Survey answers show frequent range users feel general enthusiasm for tech clubfitting – but most need encouragement to get active
As you proceed along, managing your green-grass practice center, it may be time for a glance over the fence. In its early stages is a competing tier of golf studio-style installations, dedicated to clubfitting and game-improvement through gear upgrades. Found at off-course locations in high-traffic areas, these studios may spread rapidly or they may remain an afterthought.
Starting in the Chicago suburbs and originally known as EJL Golf, the six-location Club Champion fitting boutique has expanded to new markets in Atlanta, Houston and Philadelphia. A similar operation – in terms of the expertise and machinery it touts to consumers – is Pure Performance Golf Labs. If anything, Pure Performance may be winning the technology “arms race” against Club Champion, and also against a shopping-center stalwart like GolfTEC. Keeping a focus on teaching, coaching and practice, GolfTEC tends to back-burner the gear aspect of its operation.
Either way, the off-course fitting studio concept makes basic sense, given current technology and even social media. Connecting through websites like Golfwrx.com, Hacker’s Paradise and GearEffectGolf.com, an unseen swarm of “gearhead” golfers provides the buzz that new fitting enterprises draw momentum from. Even more relevant to this business model is all the data and feedback that can be gathered by a fitting pro indoors – whether or not the indoor session is enough to base major decisions on.

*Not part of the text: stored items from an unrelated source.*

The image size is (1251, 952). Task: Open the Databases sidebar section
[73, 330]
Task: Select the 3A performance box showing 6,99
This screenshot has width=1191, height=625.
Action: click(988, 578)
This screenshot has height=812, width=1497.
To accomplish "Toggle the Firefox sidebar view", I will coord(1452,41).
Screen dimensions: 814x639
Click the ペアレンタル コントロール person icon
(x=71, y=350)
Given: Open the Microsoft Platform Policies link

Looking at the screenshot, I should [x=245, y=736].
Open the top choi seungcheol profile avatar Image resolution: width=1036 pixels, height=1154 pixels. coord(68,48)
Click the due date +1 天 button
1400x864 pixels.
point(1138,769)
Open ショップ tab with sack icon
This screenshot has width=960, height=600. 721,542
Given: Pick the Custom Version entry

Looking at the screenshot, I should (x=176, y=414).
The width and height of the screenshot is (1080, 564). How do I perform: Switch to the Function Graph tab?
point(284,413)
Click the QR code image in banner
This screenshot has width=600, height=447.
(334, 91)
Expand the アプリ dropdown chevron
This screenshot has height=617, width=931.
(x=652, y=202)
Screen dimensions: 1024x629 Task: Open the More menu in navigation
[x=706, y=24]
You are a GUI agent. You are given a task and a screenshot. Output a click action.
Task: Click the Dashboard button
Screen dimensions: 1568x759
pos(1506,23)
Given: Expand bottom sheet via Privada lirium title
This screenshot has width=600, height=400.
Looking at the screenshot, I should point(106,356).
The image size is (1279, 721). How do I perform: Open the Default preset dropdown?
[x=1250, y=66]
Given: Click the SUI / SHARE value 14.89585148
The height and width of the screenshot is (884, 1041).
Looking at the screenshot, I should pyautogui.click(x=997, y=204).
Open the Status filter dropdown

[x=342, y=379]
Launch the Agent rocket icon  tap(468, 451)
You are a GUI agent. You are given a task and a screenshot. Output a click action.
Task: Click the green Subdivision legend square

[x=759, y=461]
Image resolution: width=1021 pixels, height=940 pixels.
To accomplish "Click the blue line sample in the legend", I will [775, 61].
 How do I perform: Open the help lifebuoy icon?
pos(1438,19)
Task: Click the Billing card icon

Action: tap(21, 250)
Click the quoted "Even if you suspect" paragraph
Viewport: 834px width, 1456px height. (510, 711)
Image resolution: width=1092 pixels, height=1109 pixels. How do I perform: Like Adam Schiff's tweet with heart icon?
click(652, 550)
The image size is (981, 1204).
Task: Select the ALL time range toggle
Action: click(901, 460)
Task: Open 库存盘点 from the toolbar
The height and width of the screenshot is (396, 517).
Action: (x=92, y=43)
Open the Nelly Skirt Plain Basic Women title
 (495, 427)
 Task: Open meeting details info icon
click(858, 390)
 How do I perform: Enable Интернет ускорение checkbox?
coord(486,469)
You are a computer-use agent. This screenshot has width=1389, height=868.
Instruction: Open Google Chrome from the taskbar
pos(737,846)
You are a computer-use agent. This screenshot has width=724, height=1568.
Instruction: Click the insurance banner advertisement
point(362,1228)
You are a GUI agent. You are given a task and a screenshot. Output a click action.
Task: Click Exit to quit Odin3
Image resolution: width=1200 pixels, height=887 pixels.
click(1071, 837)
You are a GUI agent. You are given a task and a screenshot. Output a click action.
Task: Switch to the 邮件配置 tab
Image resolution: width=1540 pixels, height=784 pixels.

As you think about what’s needed in order to keep equipment-savvy golfers on your range for their fitting sessions, a dose of baseline research is available to study. It comes from our most in-depth GRAA survey of frequent range users – the kind of golfers who, by rights, would consider themselves decent candidates for highest-tech clubfitting. In their survey answers, we saw a mindset that is open to game improvement extras but undecided as to which is most valuable.
Asked to rate the importance of several gear-oriented services, surveytakers provided answers that would be mildly frustrating to anyone hoping for magic bullet-type answers. On a scale of 5 (Very important) down to 1 (Not important) they were assessing the presence of: PGA Professionals on staff or on-site; Clubfitting services; Opportunity to demo or purchase clubs; Launch monitor or electronic swing analysis; and, Club repair services. There were top scores given out in fairly uniform fashion to these hypothetical services – other than “PGA Professional on-site,” which earned highest-priority marks from 21 percent. The other four services earned that rating from between 16 and 18 percent of respondents.
Taking a look at bottom-priority evaluations–marked by a score of 1, there is almost a mirror effect. The five services were given a lowest-relevance designation by segments ranging from 14 to 17 percent of the survey group. In between, at the relevance ranking of 4, 3 and 2, again there was considerable uniformity of answers. In part this may be explained by self-identification answers respondents gave – answers that showed the group to be self-sufficient in the sense of practicing diligently but not inclined to take many lessons. What you can take away from this part of the report is a story of potential: A full 48 percent said it was Important or Very Important that the range they patronize offer “the ability to demo or purchase clubs.” In order to take the next step, and get some new gear in their hands for possible purchase, these golfers perhaps need the techno-sizzle that is spreading through the marketplace in new and traditional ways.